I've also seen the desire for a certain skill push the player to risk a fourth term, and even a fifth, trying to get a special school or some desired skill.

In general, those who use the Hard Survival skill will most likely see characters aged 24-30, 2-3 terms. Soft Survival encourages older characters because there is really not penalty for trying until you fail. With Soft Survival, players are more willing to risk aging crisis.


I think these issues would be more prevalent with seasoned players, who know more about how to "game the system." My players barely had any time to let anything sink in. I told them that survival was btb a death thing, but that I would be using injuries of some kind. And though I said high age might affect them I did not give specifics. But they staggered through the first couple of terms rolls with my help, then in the final term or two did it on there own and some of it was starting to sink in. I was rather hoping for an older group in their 40's or 50's, and an injury or two of some kind to give them a little something extra to talk about around the galley table, but I genuinely think they stopped where they did (in their 30's) because that tends to be a common age bracket for roll playing characters who aren't assumed to be total adventure rookies like D&D characters often are. They were satisfied what unfolded in char gen, had good backgrounds coming to the forefront before the dice were even done rolling, so they stopped at that. A role play choice more than fear of old age or wounding.

I for sure think for a seasoned group (especially one that doesn't have females in it, which mine does. They have a tendency to find character death less amusing than guys in my experience) you have to look at all these factors and min-maxing and such. As a kid in the game shop where I played all the older guys (especially ex-military war gamers) were very into BTB method. Lots of hooting and hollering when a worked on character died, or somebody made it to middle age. But what was good for them was not really what was good for my group, IMO. Not by a mile.

And one possible way to keep ages different if they all muster out at the same age is to ask a couple of the players to volunteer that their character either entered the military several months or even a year early (or lied with fake ID) or a year later. Certainly there is wiggle room there?
 
I've seen plenty of 5 and 6 term characters even with the Hard mode. Your experiences are NOT definitive.

I've seen them too, and made some myself, especially given the skill-centric style of CT and to max on rolls for ships, a multimillion credit 'win' and 'wheels' for travelling.
 
As for my handling this, I do the soft 1-year out on failure, and allow a 1d6 additional roll for every two stats below 7.

This because my players are very suicide-prone with characters they hate, and it still renders weaknesses, especially with my statcentric task resolution.

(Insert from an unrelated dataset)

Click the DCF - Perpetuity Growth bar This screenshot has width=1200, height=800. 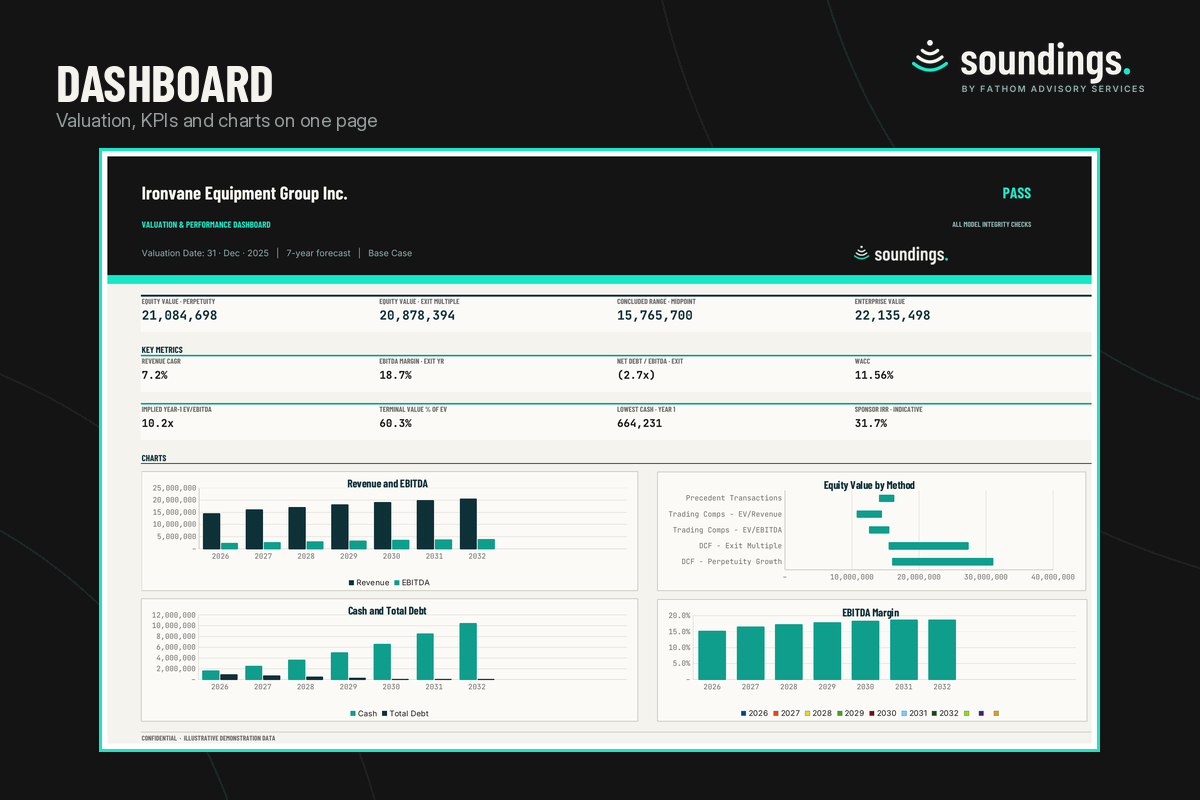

On thinking about it a bit, maybe what I will do in the future is age them 4 years on a fail without skill or benefits or rank, to simulate a serious accident/illness/combat wound and healing/rehab/moping time.
 
On thinking about it a bit, maybe what I will do in the future is age them 4 years on a fail without skill or benefits or rank, to simulate a serious accident/illness/combat wound and healing/rehab/moping time.

4 years? That's a hell of a long time. My back was cracked in three places. I was bed bound for about three months, and very, very slow for another three. After about 6-9 mos, I was good as new, unless I put a lot of pressure on it (couldn't do exercises like the Militray Press with a lot of weight).

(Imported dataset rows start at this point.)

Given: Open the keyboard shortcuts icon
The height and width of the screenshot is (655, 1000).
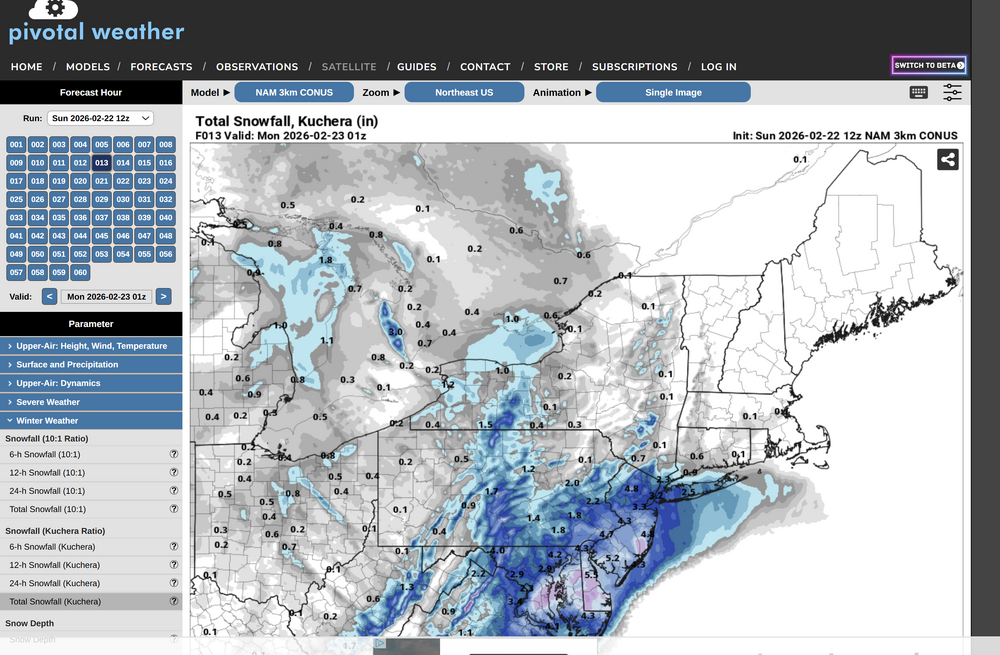Looking at the screenshot, I should coord(918,93).
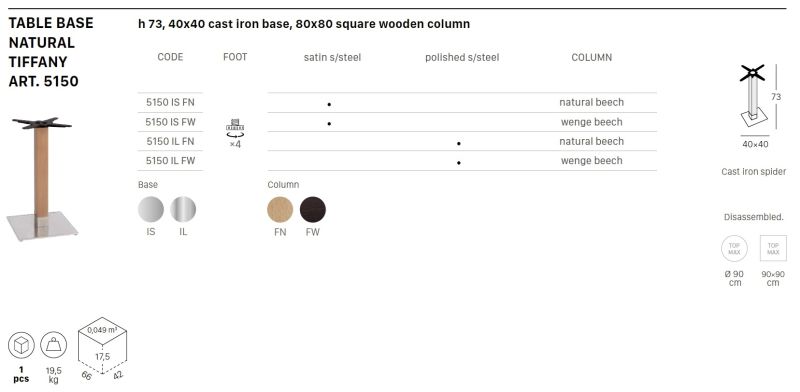Click the 0,049 m³ carton dimensions icon
This screenshot has height=392, width=800.
pyautogui.click(x=103, y=349)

1 years, or the Soft Survival Rule of 2 years with no skill is plenty.
 
4 years? That's a hell of a long time. My back was cracked in three places. I was bed bound for about three months, and very, very slow for another three. After about 6-9 mos, I was good as new, unless I put a lot of pressure on it (couldn't do exercises like the Militray Press with a lot of weight).

1 years, or the Soft Survival Rule of 2 years with no skill is plenty.

Yes, but you aren't exactly the same like before (sorry to hear it). That's what I am getting at more then 'years lost', I'd be just as happy with elapsed time 1 year, aged 4.

The effects of such events often loom much larger later in life.